**Source document:**
Don’t you dare criticize him for what he said. Honestly, you’re no different than he when it comes down to it. You claim you believe in God, but when push comes to shove, rubber meets the road, and truth be known, like Peter, you’d rather God follow you than follow Jesus.
Sure, he gave the right answer when asked. “You are the Messiah.” But Jesus had no sooner than affirmed Peter and what his words meant when Peter blew it.
Jesus told the twelve not to tell anyone he was the Messiah. It seems strange the Savior of the World would not want his inner circle to broadcast his purpose to the world, but Jesus knew them. People will take what they want to hear and add what they want it to mean. Right away, Peter along with the others revealed how self-deluded they were about what kind of Messiah should be. He just couldn’t accept Jesus’ words. No way should Jesus fall victim to the religious leaders who wanted him dead. No way he should die. (Be raised three days following? By then Peter’s stuffed ears had quit listening.)
All of them, including Peter, and all of us, want God to be our kind of God. Our kind of God that is on my side. The kind of God that rights all that is wrong according to how they, you, and I see it. The Jews had suffered too many centuries under occupation by foreign, pagan rule. It was time for their oppressors to go. A Messiah should take care of that, not take on abuse and suffering and, Heaven forbid, die! Peter took Jesus aside cautioning him not to talk like that.
You’d think Messiahs and Saviors should take care of things, make our lives happy and safe. Yeah. Right. For instance, notice there’s a national election happening this year? Some say democracy is at stake, or that the kind of democracy we have needs to be revised. However it turns out, the division, anger, and who knows what else will not end. Issues like abortion access, the state of the economy, immigration, gun control/mass shootings, and/or climate change are weighed when we fill in our ballots. Do you think the winners are going to solve our problems, quiet the rhetoric, bring people together? Good luck with that. Sorry to say, that’s not what real Messiahs do.

**Dataset excerpts:**
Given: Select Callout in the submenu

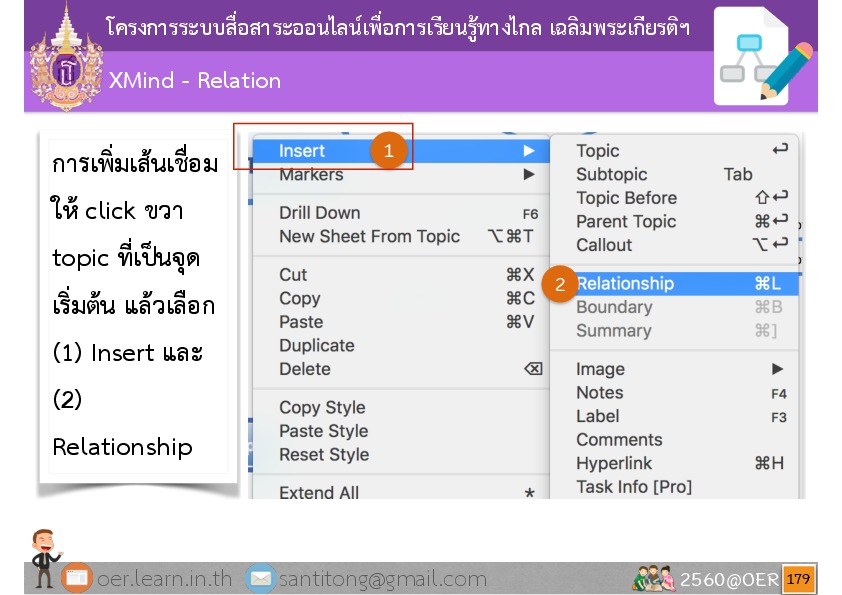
--
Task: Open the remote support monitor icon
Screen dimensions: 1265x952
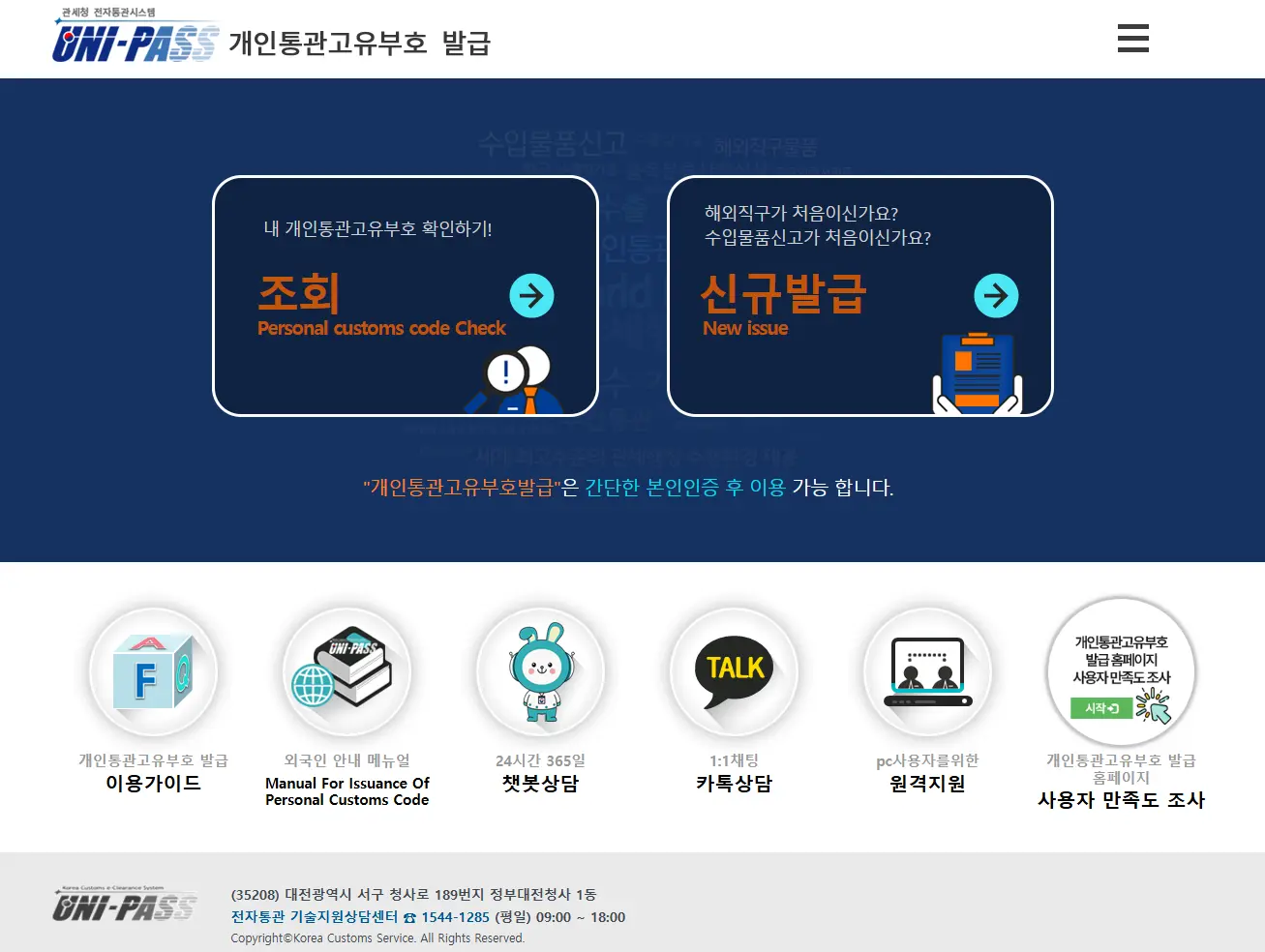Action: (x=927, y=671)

**Task description:**
Retype the passage of the reflection on Peter and the Messiah, word for word, from "You’d think Messiahs" to "real Messiahs do.".

**Reply:**
You’d think Messiahs and Saviors should take care of things, make our lives happy and safe. Yeah. Right. For instance, notice there’s a national election happening this year? Some say democracy is at stake, or that the kind of democracy we have needs to be revised. However it turns out, the division, anger, and who knows what else will not end. Issues like abortion access, the state of the economy, immigration, gun control/mass shootings, and/or climate change are weighed when we fill in our ballots. Do you think the winners are going to solve our problems, quiet the rhetoric, bring people together? Good luck with that. Sorry to say, that’s not what real Messiahs do.